Het minimumjeugdloon wordt sinds 1 juli 2017 elk half jaar verhoogd. U moet daardoor uw werknemers van 18, 19 en 20 jaar meer loon betalen. Door het jeugd-LIV (Tegemoetkoming verhoging minimumjeugdloon) krijgt u hiervoor een jaarlijkse tegemoetkoming.
U krijgt het jeugd-LIV voor een werknemer die:
De Belastingdienst betaalt het jeugd-LIV na afloop van het kalenderjaar automatisch aan u uit.
Neemt u een werknemer aan die onder de Participatiewet valt? En die door een arbeidsbeperking minder presteert dan een medewerker zonder arbeidsbeperking? Vraag dan loonkostensubsidie aan bij de gemeente waar uw werknemer staat ingeschreven. U betaalt het loon volgens de cao of in ieder geval het wettelijk minimumloon. U krijgt van de gemeente maximaal 70% van het minimumloon en een deel van de werkgeverslasten vergoed.

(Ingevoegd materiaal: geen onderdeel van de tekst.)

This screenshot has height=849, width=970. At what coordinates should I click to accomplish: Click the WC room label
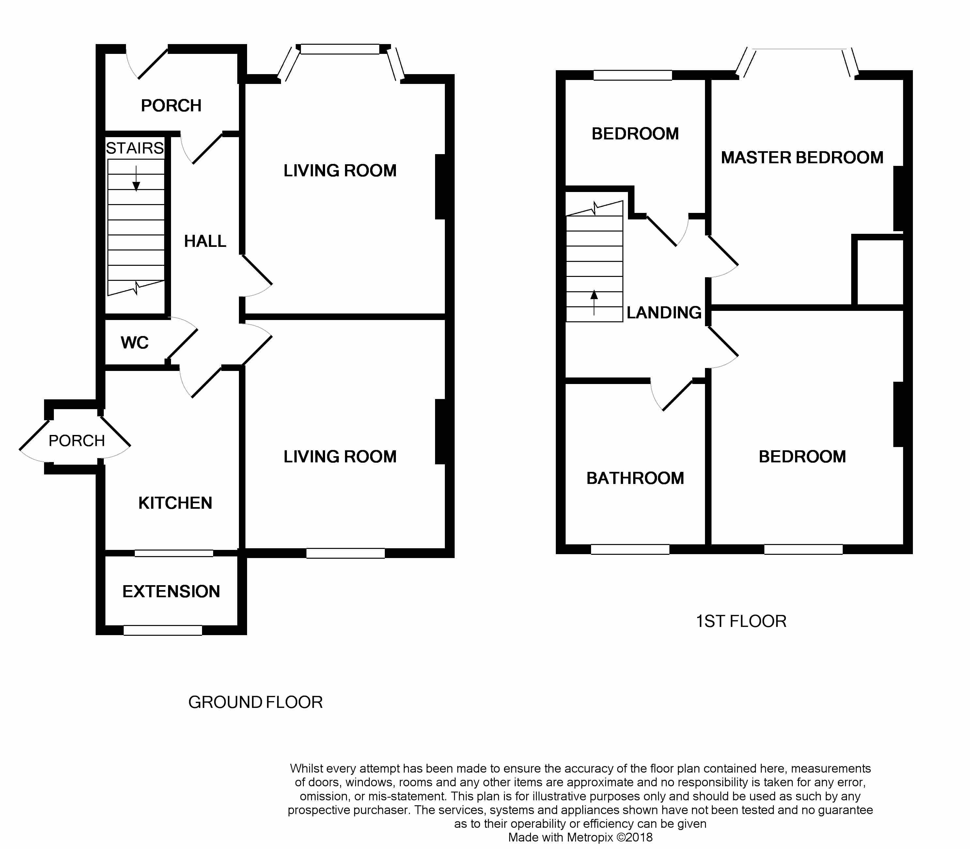[x=134, y=343]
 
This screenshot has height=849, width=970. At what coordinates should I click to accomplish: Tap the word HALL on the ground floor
[x=205, y=241]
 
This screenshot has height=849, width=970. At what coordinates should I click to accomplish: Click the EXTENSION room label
[x=171, y=591]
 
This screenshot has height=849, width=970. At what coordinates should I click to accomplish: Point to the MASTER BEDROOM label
[x=802, y=157]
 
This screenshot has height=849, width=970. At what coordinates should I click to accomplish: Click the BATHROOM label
[x=635, y=478]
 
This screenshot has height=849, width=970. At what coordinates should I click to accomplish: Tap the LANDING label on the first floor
[x=664, y=312]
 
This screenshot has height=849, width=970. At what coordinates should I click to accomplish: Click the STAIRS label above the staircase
[x=134, y=148]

Moet u kosten maken om de werkplek van uw werknemer aan te passen vanwege een arbeidsbeperking? U kunt daarvoor een vergoeding aanvragen bij UWV of uw gemeente. Bijvoorbeeld voor een aangepast bureau.
Iemand die in de bijstand zit of recht heeft op een uitkering van UWV, kunt u een proefplaatsing bieden. Tijdens deze proefplaatsing kan hij ervaring opdoen. Een proefplaatsing is voor 2 maanden met behoud van uitkering. U hoeft dan geen loon te betalen.

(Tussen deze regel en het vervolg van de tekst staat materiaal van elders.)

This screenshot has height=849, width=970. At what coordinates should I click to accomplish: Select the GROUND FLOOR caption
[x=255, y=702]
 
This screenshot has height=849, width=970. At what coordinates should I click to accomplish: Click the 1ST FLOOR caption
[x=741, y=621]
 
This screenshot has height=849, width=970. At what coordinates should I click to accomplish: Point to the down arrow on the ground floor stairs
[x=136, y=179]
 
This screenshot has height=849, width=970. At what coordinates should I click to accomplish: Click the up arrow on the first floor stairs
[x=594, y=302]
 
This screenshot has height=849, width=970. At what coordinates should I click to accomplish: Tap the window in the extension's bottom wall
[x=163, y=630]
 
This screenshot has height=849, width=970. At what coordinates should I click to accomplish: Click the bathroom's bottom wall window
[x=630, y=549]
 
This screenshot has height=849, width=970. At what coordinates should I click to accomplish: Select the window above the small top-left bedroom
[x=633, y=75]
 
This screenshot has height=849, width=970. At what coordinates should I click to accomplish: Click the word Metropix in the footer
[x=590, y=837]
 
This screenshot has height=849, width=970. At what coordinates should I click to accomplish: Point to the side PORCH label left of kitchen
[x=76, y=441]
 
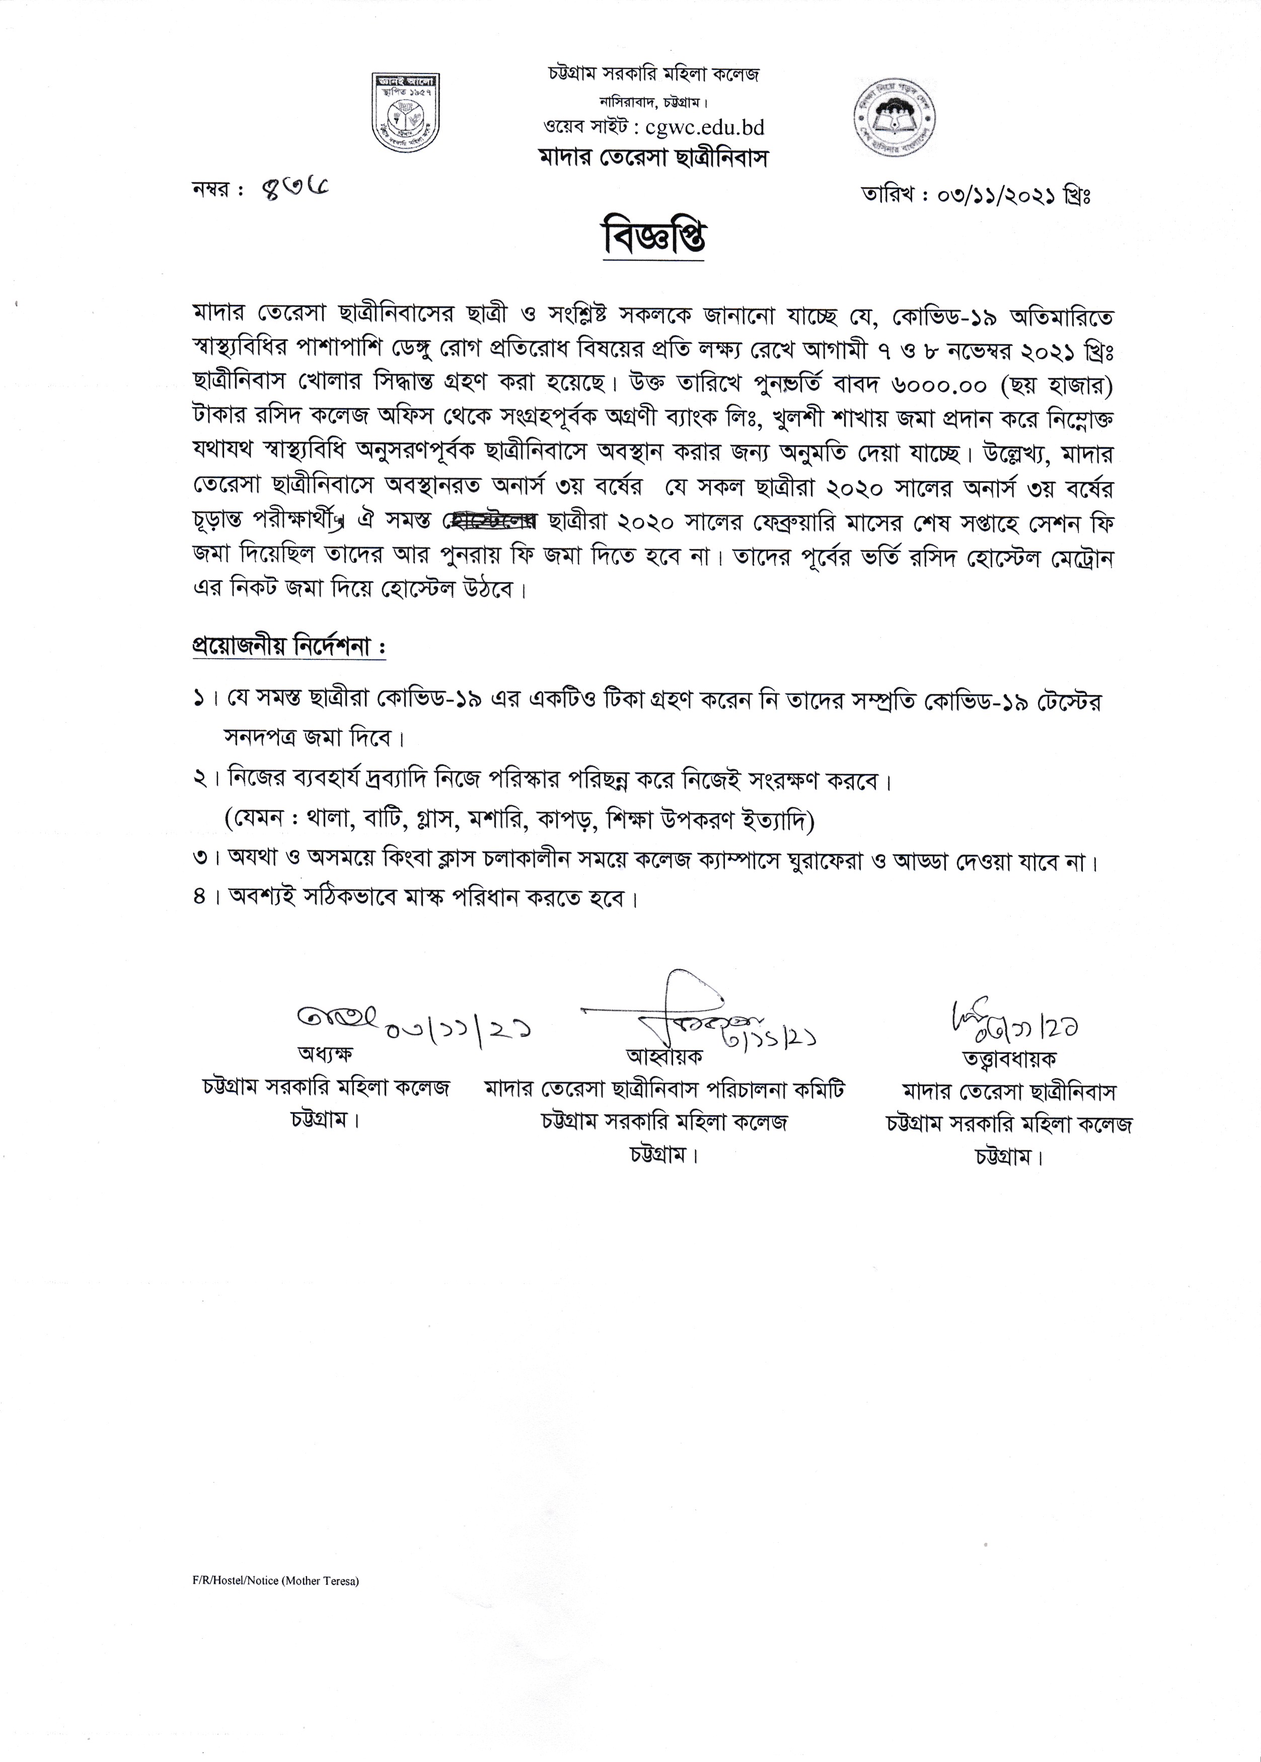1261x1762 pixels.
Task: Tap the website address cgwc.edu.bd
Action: pos(705,127)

Voorwaarde is dat u de bedoeling heeft om de werknemer daarna een dienstverband aan te bieden van minimaal 6 maanden. UWV moet toestemming geven voor een proefplaatsing.
Lees meer over de proefplaatsing op UWV.nl.

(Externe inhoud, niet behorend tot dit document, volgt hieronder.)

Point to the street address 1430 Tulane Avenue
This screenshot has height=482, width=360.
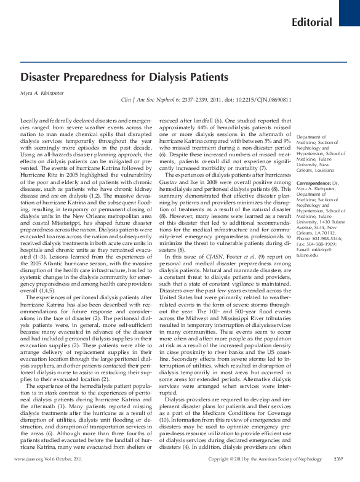(x=322, y=219)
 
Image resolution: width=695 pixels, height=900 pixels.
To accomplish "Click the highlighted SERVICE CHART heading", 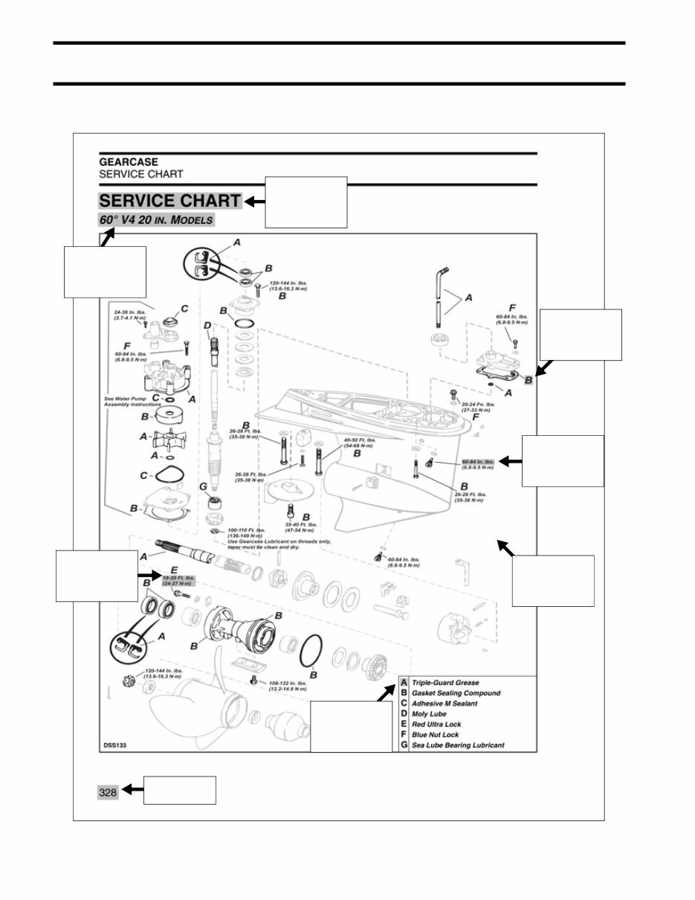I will coord(169,201).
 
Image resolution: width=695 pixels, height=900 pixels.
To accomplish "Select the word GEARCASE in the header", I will coord(129,161).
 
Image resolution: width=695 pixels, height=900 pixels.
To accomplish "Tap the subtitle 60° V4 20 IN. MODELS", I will coord(156,220).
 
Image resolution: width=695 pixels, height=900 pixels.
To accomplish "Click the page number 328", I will coord(108,793).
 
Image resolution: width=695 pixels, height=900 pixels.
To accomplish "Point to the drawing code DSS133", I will coord(114,745).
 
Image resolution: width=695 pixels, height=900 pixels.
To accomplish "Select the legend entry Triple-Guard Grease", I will coord(445,682).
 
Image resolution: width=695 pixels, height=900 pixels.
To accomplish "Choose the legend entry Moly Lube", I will coord(429,713).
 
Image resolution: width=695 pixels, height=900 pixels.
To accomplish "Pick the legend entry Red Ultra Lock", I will coord(436,724).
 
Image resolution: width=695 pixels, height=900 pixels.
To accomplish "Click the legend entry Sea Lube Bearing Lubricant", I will coord(457,745).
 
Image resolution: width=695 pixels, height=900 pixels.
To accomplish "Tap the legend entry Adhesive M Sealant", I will coord(445,703).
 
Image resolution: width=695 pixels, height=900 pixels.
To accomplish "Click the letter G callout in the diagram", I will coord(204,486).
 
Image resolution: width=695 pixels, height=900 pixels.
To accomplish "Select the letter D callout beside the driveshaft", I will coord(208,324).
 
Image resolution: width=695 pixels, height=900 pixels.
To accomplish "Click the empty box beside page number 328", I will coord(179,790).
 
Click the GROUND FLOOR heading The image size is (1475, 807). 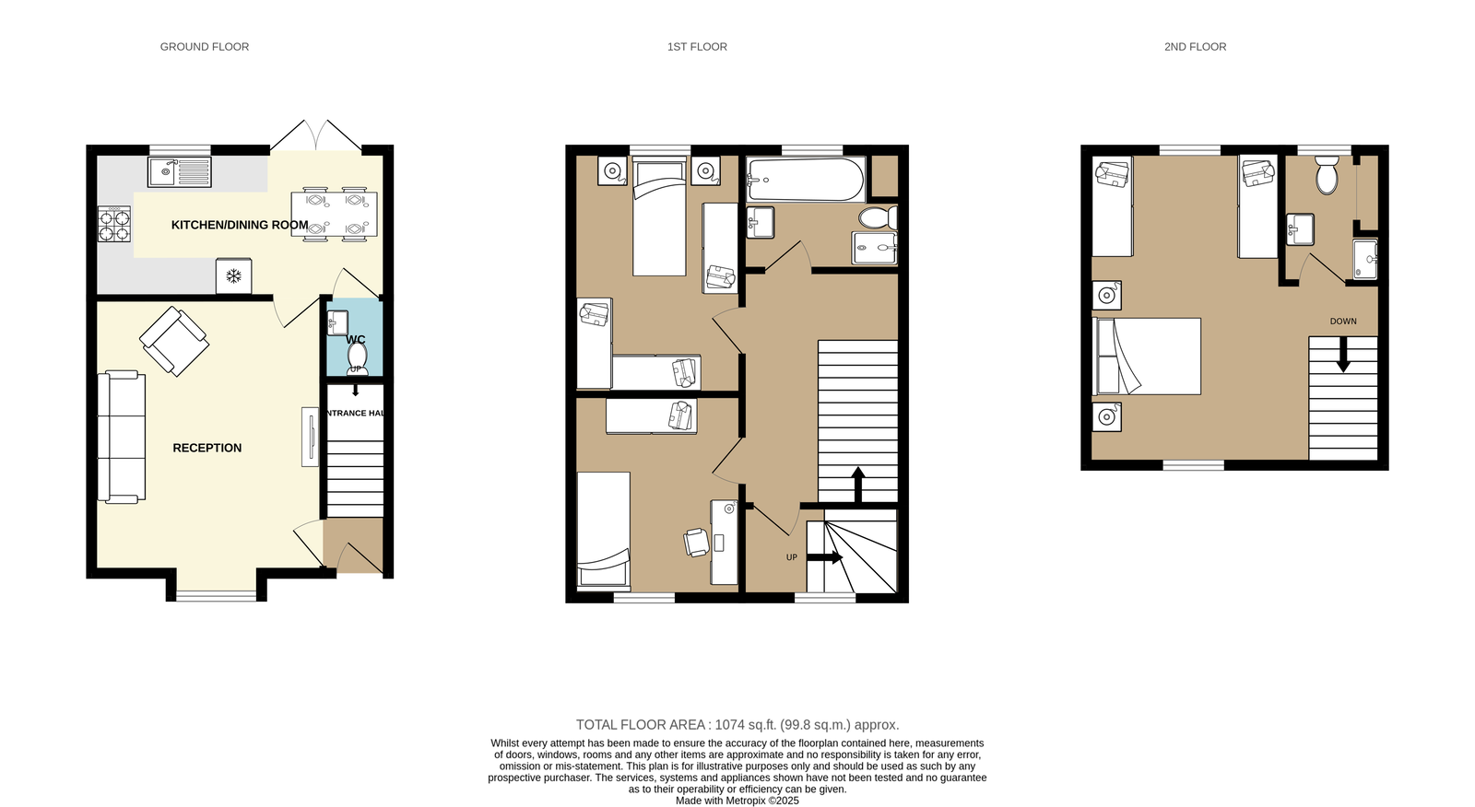pyautogui.click(x=205, y=47)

Een no-riskpolis is bedoeld voor werknemers met een arbeidshandicap of ziekte en voor werknemers uit de doelgroep banenafspraak. Dit betekent dat u voor deze werknemers een Ziektewet-uitkering van UWV kan krijgen als ze ziek worden. Hiermee wordt u gecompenseerd voor de kosten van loondoorbetaling bij ziekte.
Lees meer over de voorwaarden voor een no-riskpolis op UWV.nl.
U kunt bij UWV loondispensatie aanvragen voor een werknemer met een Wajong-uitkering, als die werknemer minder presteert dan de andere werknemers. Dit betekent dat u tijdelijk minder loon betaalt en dat UWV het loon aanvult. Deze loondispensatie voor werknemers met een Wajong-uitkering duurt minimaal 6 maanden en maximaal 5 jaar. Daarna kunt u opnieuw loondispensatie aanvragen.
Een regelhulp vertelt u aan de hand van een aantal vragen welke regels voor u gelden.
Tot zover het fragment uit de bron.